"What leads to strife and how do conflicts originate among you? Do they not rise from your sensual desires that are ever warring in your bodily members? You are jealous and covet (what others have) and your desires go unfulfilled; (so) you become murderers. You burn with envy and anger and are not able to obtain (the gratification, the contentment, and the happiness that you seek), so you fight and war. You do not have, because you do not ask. Or you do ask God for them and fail to receive, because you ask with wrong purpose and evil, selfish motives. Your intention is (when you get what you desire) to spend it in sensual pleasure. You (are like) unfaithful wives (having illicit love affairs with the world and breaking your marriage vow to God!) .....Or do you suppose that the Scripture is speaking to no purpose that says, The Spirit Whom He has caused to dwell in us yearns over us and He yearns for the Spirit (to be welcome) with a jealous love. But He gives more grace (power to of the Holy Spirit, to meet this evil tendency and all others fully.) That is why He says, God sets Himself against the proud and haughty , but gives grace (continually) to the lowly (those who are humble enough to receive it.) ~James 4:1-4, 4-6 Amplified
Does that living word cut into your heart and bring to light any thought and intentions that were hidden deep within its recesses?

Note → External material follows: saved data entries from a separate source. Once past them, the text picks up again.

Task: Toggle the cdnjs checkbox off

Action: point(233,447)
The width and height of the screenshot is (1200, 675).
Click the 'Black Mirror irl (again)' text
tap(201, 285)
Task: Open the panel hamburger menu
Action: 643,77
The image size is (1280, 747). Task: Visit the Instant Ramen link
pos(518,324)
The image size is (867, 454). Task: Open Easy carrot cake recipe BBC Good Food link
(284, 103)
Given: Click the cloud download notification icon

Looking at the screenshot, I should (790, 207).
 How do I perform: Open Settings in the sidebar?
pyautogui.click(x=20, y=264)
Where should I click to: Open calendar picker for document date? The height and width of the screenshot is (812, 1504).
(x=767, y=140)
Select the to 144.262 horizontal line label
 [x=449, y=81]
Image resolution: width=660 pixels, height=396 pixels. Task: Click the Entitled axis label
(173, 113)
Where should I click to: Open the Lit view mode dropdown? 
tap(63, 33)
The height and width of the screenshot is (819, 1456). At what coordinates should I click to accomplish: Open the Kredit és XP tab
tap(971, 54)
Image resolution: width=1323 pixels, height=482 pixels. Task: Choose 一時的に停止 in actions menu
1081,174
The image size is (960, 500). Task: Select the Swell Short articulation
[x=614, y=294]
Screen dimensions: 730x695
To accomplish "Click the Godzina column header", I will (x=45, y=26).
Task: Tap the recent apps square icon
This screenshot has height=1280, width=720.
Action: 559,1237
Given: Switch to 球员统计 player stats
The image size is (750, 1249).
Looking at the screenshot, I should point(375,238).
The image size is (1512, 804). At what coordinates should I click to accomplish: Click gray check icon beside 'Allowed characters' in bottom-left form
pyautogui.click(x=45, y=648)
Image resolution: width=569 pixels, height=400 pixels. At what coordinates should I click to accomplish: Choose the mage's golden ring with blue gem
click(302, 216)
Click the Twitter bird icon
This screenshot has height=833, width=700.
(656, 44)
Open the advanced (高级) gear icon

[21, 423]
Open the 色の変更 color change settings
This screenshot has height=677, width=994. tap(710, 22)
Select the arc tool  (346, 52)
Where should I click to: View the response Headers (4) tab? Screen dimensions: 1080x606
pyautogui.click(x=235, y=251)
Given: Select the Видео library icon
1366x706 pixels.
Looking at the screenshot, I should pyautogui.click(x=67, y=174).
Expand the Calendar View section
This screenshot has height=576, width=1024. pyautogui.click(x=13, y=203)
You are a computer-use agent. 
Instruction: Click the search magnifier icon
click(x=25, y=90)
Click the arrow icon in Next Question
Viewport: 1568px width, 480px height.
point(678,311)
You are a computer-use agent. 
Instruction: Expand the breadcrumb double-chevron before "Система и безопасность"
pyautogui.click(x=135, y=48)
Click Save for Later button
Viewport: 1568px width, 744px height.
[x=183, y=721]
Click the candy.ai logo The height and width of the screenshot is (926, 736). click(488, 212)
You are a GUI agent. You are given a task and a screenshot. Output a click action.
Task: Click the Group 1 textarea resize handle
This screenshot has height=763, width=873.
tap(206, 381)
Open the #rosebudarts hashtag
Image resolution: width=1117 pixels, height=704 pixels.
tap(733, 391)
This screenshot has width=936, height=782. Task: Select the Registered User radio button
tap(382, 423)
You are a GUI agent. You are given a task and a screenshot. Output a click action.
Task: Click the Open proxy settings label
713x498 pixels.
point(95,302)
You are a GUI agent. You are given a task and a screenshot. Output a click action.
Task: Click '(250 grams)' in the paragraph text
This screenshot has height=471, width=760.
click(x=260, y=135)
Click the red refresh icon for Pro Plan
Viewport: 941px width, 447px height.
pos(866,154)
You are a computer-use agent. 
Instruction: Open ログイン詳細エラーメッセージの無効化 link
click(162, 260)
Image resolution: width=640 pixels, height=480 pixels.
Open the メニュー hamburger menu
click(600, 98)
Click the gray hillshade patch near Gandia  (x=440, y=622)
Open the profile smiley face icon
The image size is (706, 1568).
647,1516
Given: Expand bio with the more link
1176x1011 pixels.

A couple of week's ago I was lamenting with a friend that while I feel called to write and teach I do not feel like it is going anywhere. The desire to encourage and comfort.women in their Christian faith is a fire burning in my belly. However, I often struggle with envy. There it is that green, ugly word- ENVY. What else can I call it? When I see other bloggers grow without measure, their ministry exploding- I want that for myself. I want to have thousands of readers hanging on my words, be asked to do radio shows, and television cameos. But why? Is it so that thousands of women are comforted and exhorted or so that I can feel more important? I have to admit that it is both. But therein, lies the struggle and warring within myself. The battling between my heart and mind and my logic and desires.
"Why do I have such a strong desire to share the abundant Life in Christ?" I answer myself, "Because I want to see them living it too." I have prayed for more open doors, more opportunities to write and teach. Time passes and things remain idle.
A shadow in the background of my heart whispers to me, "Then why can you not rejoice when others are doing well and being used mightily by God?" Ugh! I know the creed of the Upside-down-blogger: I write for One and leave the fruit of my labors for Him to grow. I know not to compare myself with others. I known that we are each unique individuals with a unique work. Then I visit blogs, read the books, hear of their news and I turn green.
The battle! That is what it feels like, a tug-of-war within my soul.
I confess this to a friend. I pray and ask God to help me be glad about other's success. I remain aware of my sinful heart, but trust that He will help. Still. I expect a Divine scolding, a reprimand, and a pruning.
The next day at our church service I am asked to lead the Women's Retreat. I am floored; humility cloaks me. "You want ME?" I feel so honored. And in that moment I had a fresh sweet taste of God's goodness. He was saying to my heart that He purifies my motives, He hears, He gives me my desires, and He has me right where He wants me.
Can you feel the comfort in that? The release of selfishness? I am in awe that my Father granted my desire and opened this door. That Goodness humbles me. In this moment I am content. I am gratified.
I am happy for YOU. May YOU who are writing be blessed mightily.